Turn down the heat and fry the onion with a splash of water for 5 minutes or until translucent (add a little water if it starts to catch). Add the garlic and chilli, and cook for 2 minutes, then tip in the tomatoes and ½ a tin of water. Season well and use a masher to break up the large tomato pieces. Tip the aubergine back in and simmer gently for 20-30 minutes or until thickened and the aubergine is soft.
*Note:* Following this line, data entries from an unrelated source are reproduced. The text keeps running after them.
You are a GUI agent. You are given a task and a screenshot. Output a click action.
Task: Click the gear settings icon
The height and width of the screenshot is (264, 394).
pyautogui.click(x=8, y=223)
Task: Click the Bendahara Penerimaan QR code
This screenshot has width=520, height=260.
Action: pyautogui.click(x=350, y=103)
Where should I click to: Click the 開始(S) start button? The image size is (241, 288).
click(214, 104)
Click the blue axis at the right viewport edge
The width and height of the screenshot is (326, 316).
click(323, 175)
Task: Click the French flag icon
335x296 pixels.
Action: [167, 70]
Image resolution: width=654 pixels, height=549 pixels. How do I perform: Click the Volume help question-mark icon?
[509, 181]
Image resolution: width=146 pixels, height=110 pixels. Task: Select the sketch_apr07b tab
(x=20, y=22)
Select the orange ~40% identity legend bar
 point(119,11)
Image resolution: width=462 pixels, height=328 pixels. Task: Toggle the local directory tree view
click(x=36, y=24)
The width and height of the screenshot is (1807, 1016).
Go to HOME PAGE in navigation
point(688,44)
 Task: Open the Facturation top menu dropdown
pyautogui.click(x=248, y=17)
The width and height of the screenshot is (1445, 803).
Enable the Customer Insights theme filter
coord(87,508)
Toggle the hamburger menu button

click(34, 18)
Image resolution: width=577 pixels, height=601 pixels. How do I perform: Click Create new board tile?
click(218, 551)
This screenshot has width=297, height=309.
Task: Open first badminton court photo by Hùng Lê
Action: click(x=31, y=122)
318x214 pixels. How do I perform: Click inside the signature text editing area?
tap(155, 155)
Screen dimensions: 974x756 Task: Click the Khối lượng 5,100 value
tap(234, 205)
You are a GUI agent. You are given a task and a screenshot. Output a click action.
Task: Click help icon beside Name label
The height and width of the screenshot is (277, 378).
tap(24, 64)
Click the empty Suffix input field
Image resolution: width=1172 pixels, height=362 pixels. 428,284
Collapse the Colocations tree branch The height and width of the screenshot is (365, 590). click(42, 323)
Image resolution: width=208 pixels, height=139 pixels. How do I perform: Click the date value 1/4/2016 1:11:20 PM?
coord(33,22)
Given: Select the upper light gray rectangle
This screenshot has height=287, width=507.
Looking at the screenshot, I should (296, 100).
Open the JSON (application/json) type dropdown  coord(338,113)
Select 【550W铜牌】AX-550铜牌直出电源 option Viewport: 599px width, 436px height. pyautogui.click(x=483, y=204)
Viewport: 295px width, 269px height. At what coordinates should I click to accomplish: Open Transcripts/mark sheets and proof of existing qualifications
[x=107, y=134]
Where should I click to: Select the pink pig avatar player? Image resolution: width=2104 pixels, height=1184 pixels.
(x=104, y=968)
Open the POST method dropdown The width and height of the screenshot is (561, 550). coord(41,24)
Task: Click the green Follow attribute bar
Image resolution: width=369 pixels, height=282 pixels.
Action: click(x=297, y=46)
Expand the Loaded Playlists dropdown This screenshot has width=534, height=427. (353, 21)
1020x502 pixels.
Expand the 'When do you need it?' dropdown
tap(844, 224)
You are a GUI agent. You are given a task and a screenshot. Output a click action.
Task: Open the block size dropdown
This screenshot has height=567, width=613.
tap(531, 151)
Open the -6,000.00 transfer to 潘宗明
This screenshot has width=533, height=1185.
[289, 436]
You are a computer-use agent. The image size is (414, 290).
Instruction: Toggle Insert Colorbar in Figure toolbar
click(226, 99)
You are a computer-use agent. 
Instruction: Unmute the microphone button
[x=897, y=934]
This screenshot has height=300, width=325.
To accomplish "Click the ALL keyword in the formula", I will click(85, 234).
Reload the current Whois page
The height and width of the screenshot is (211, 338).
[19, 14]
Cook the pasta following pack instructions, then drain well, reserving some of the cooking water. Tip the pasta into the sauce and toss well, adding a little pasta water if it’s too thick. Add ¾ of the cheese and toss well, divide between bowls then top with the remaining cheese and the basil.
7. Healthy Salmon Pasta
wholewheat penne or other wholewheat pasta 240g
salmon 3 x 120g fillets
extra-virgin olive oil 1 tbsp
onion 1, thinly sliced
garlic 2 cloves, crushed
vegetable stock 125ml
reduced-fat crème fraîche 100ml
frozen peas 200g
dill ½ a small bunch, roughly chopped
lemon 1, zested
Bring a large pan of salted water to the boil and add the pasta. Reduce the heat to medium, cover with a metal colander or tiered steamer and add the salmon. Cover with a lid and leave the pasta to cook and the fish to steam for 10 minutes. Drain the pasta and flake the salmon, removing the skin.
Meanwhile, heat the oil in a large frying pan over a medium-high heat. Cook the onion, stirring, for 5 minutes or until the onion is golden and softened. Add the garlic, cooking for 1 minute until fragrant.
Add the stock, crème fraîche and peas, stirring together then simmering for 2 minutes until the peas are just cooked through. Add the pasta and toss to coat. Add the salmon, half the dill and lemon zest, and toss to combine, seasoning well. Serve in warm bowls with more dill scattered over.